§ Extract provided
^^^^

Your community laws cannot 'evict' an owner who does not pay fees. All they can do is to pursue the matter through the courts. How can you evict someone who isn't living on the premises? Your community laws do not have precedence over the laws of Spain relating to debt and ownership.
You say your community laws 'ban drugs'. Does it specify which drugs? Alcohol and tobacco are drugs, paracetemol is a drug. 
As has been said, growing cannabis, whatever the height of the plant, is not a crime. Believe me, none of you will come to any harm from inhaling anything from the leaves. I simply do not believe anyone can get 'breathing problems' from being within a few metres of a marijuana plant.
This may sound daft....but has anyone tried 'befriending' this woman and explaining to her that she is upsetting her neighbours?
I have had to deal with neighbour disputes in the UK whilst Director of a Housing Association and I know that difficult neighbours can make life hell for everyone. But in this situation, when the police have been involved seemingly many times and have taken no action, it's quite likely that there is nothing you can do, sadly. She is apparently breaking no laws.
I'm guessing this woman is Spanish and most of your community are not...am I right? Is there no-one who can talk to her? 
If she feels everyone is against her, her behaviour may become more defiant.
Being a prostitute isn't illegal either, by the way. It's a job, comme les autres. Probably how she pays her rent as there is no Housing Benefit in Spain, as Xabia said.


----------



## Elyles (Aug 30, 2012)

Nice plant! In the old days I could never get mine to grow like that


----------



## xabiaxica (Jun 23, 2009)

mrypg9 said:


> Your community laws cannot 'evict' an owner who does not pay fees. All they can do is to pursue the matter through the courts. How can you evict someone who isn't living on the premises? Your community laws do not have precedence over the laws of Spain relating to debt and ownership.
> You say your community laws 'ban drugs'. Does it specify which drugs? Alcohol and tobacco are drugs, paracetemol is a drug.
> As has been said, growing cannabis, whatever the height of the plant, is not a crime. Believe me, none of you will come to any harm from inhaling anything from the leaves. I simply do not believe anyone can get 'breathing problems' from being within a few metres of a marijuana plant.

^^^^

§ Provided data

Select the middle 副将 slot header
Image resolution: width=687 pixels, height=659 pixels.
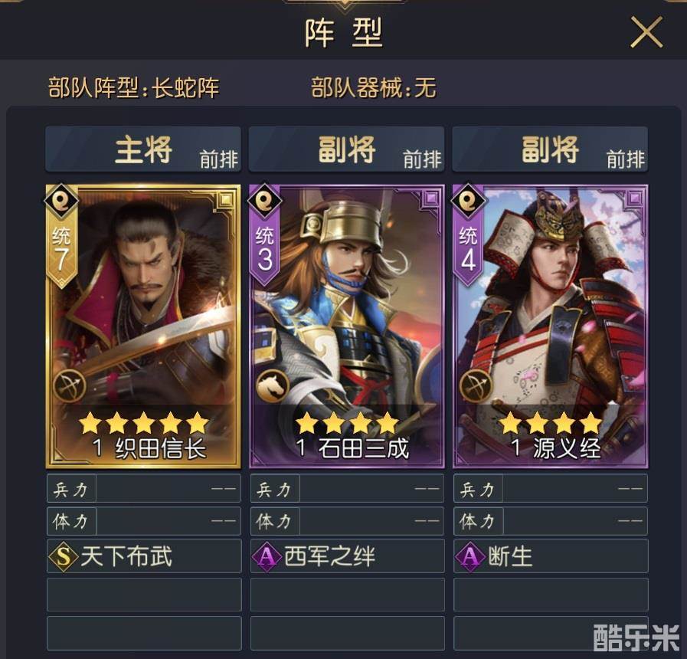[x=347, y=149]
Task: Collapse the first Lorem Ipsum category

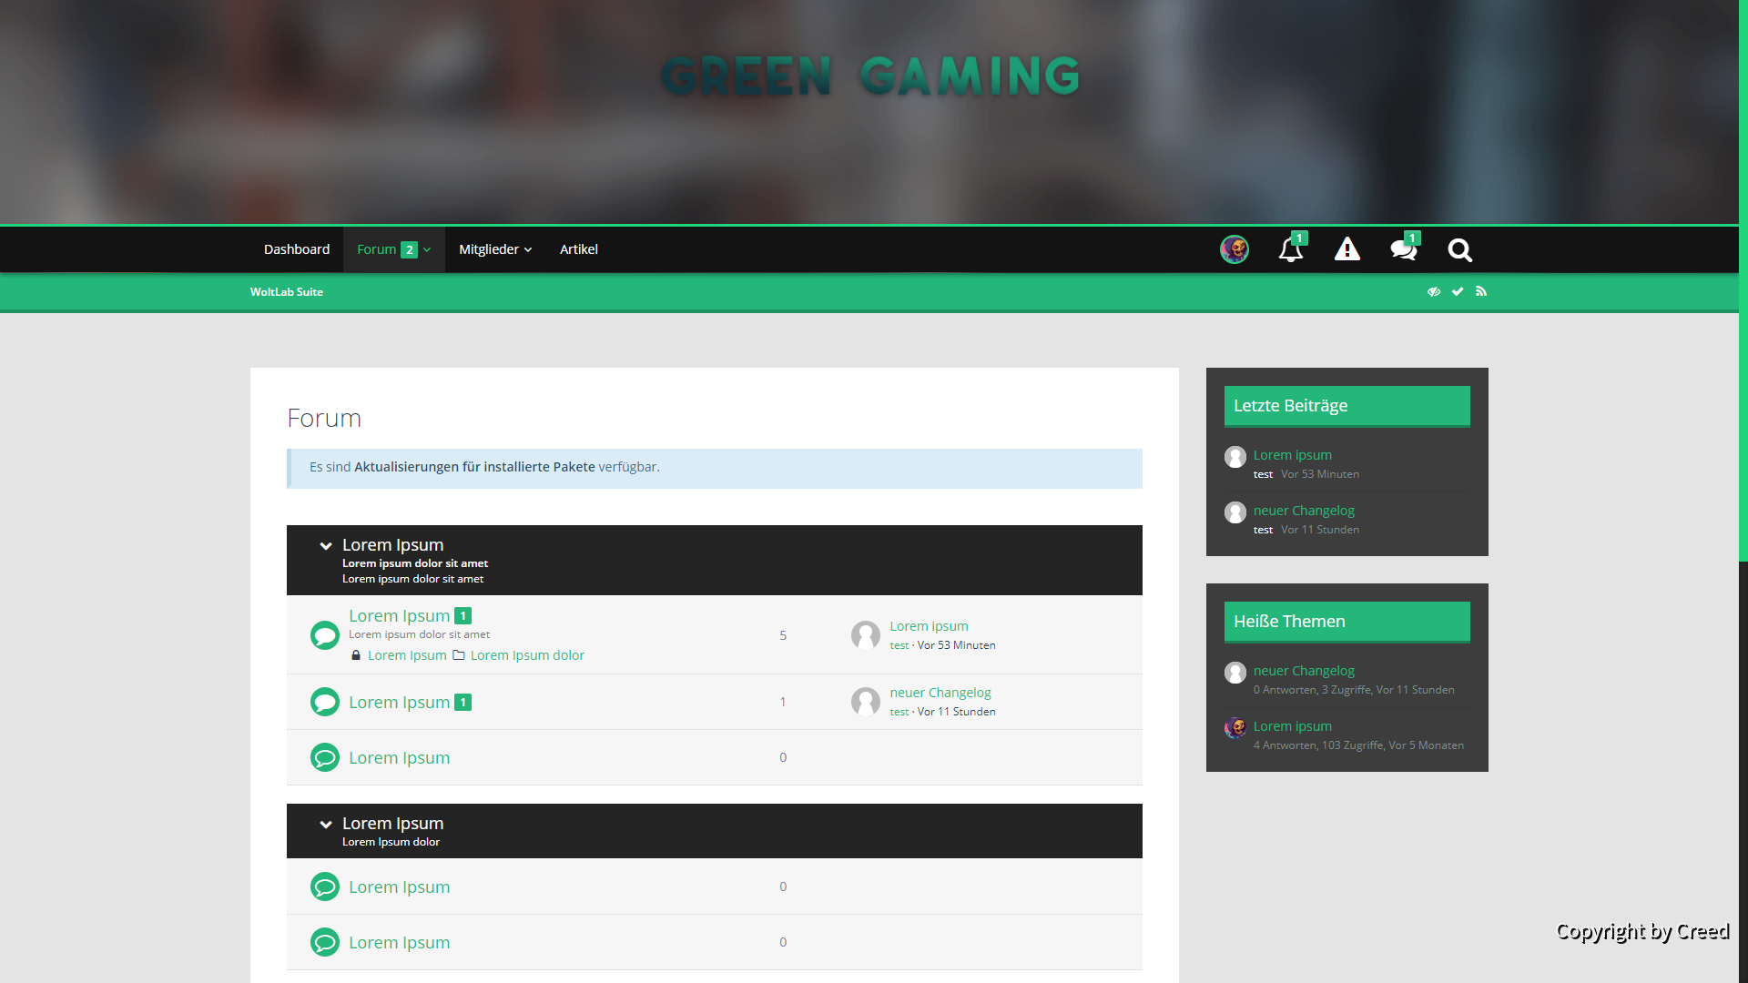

^^^^

§ Aim A
In the forum thread about the neighbor dispute, what role did the writer hold while handling neighbor disputes in the UK?
§ Aim B
Print the forum thread about the neighbor dispute from "This may sound" to "breaking no laws.".
§ Aim C
Write what follows the final sentence of the forum thread about the neighbor dispute.

§ Written response A
Director of a Housing Association

§ Written response B
This may sound daft....but has anyone tried 'befriending' this woman and explaining to her that she is upsetting her neighbours?
I have had to deal with neighbour disputes in the UK whilst Director of a Housing Association and I know that difficult neighbours can make life hell for everyone. But in this situation, when the police have been involved seemingly many times and have taken no action, it's quite likely that there is nothing you can do, sadly. She is apparently breaking no laws.

§ Written response C
> This may sound daft....but has anyone tried 'befriending' this woman and explaining to her that she is upsetting her neighbours?
> ...


I would guess the rules would have to state 'illegal drugs' for it to make any sense - & we've dealt with the legality of the plant

& you & overandout are right that a court order would be needed to evict her, regardless

those with the dogs in the community I lived in just agreed to go - although the community was prepared to aid the owner in an application for a court order - they were in breach of their tenancy contract as well


----------



## mrypg9 (Apr 26, 2008)

If the drugs were illegal, the community wouldn't need to include any ban in its rules...laws are laws.
Playing music at an excessive volume ( over 45db at night) is against the Contaminacion Acustica decreto of the J d A but it's the duty of the Ayto to deal with that and I doubt they'd intervene in a case like this.
So....having a marijuana plant and selling sex aren't illegal and it's going to be hard to sort out the noise issue.
I can't see what the police can do in this situation. Your Community rules don't apply either.
Sadly, like many of these disputes, it's a lifestyle problem and they are hard to resolve.


----------



## Alcalaina (Aug 6, 2010)

Plotting to evict a single woman with children, however much you dislike the way she lives her life, is pretty sick IMO. Why don't you all try and make friends with her and see if she needs any help? A bit of give and take goes a long way.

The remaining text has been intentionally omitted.